Plastic lenses are used for mobile phones, digital cameras, vehicle-mounted cameras, and the like, and are required to have excellent optical characteristics suitable for the purpose of the device. Plastic lenses are also required to have high durability including, for example, heat resistance and weather resistance, and high productivity that allows them to be molded at good yield, according to the form of use. Transparent resins such as polycarbonate resins, cycloolefin polymers, and methacrylic resins, for example, have been used as such resin materials.
For achieving a reduction in mounting costs, methods for mounting camera modules collectively by solder reflow have been recently proposed, and plastic lens materials used therefor that can withstand a high-temperature thermal history (for example, 260° C.) in the solder reflow step have been demanded. Conventional plastic lenses, however, have low heat resistance, and are difficult to adapt to the reflow process satisfactorily.
Moreover, a plurality of lenses are used for a high-resolution camera module, in which one of the lenses is required to be an optical material with high refractive index that serves as a wavelength correction lens. Furthermore, in order to improve the yield or production efficiency for manufacturing resin lenses, the molding process is shifting from injection molding that uses thermoplastic resins to press molding that uses curable resins liquid at room temperature.
As disclosed in Patent Document 1, however, most of the conventional materials proposed as materials featuring high refractive index only have improved heat resistance to temperatures not higher than 200° C., and have failed to ensure heat resistance to withstand the solder reflow step at 260° C., for example.

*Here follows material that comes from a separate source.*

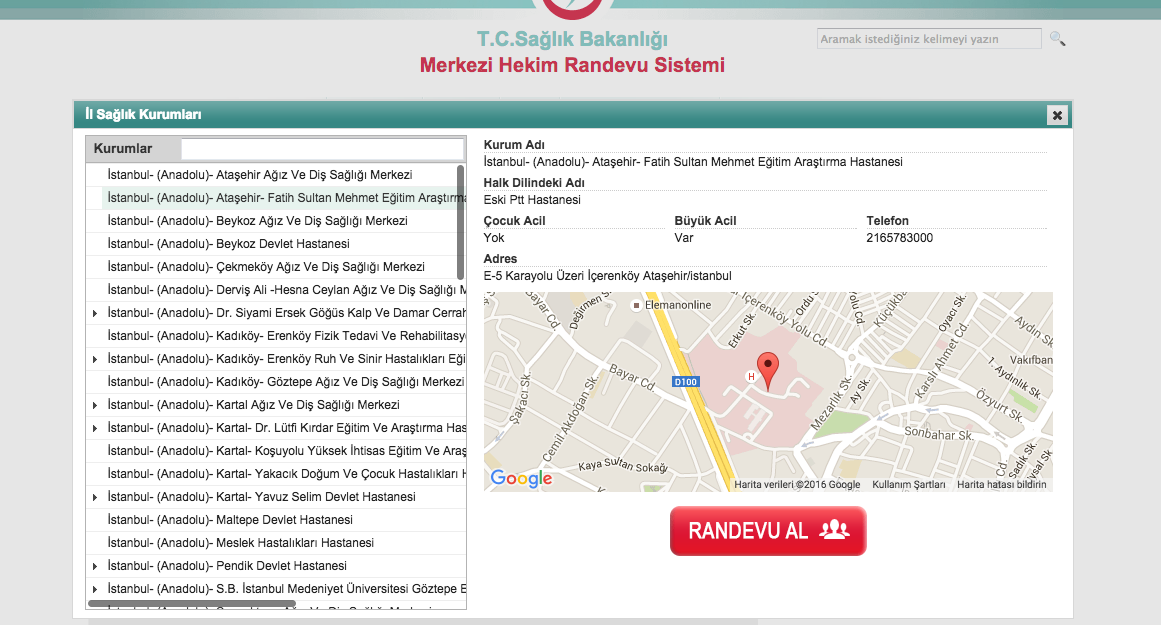The width and height of the screenshot is (1161, 625).
Task: Expand Dr. Siyami Ersek hospital entry
Action: [95, 313]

Meanwhile, since satisfactory reflow heat resistance cannot be readily achieved by using organic materials alone, materials provided with heat resistance by mixing organic materials with inorganic particles such as silica have been proposed (see Patent Document 2, for example). In these materials, however, the silica content needs to be increased to achieve satisfactory heat resistance, which has the drawback of precluding an increase in the refractive index of the composition. Moreover, these materials are poor in reliability, because they may have decreased transparency due to the aggregation of the inorganic particles, or may result in brittleness in cured products due to the addition of the particles.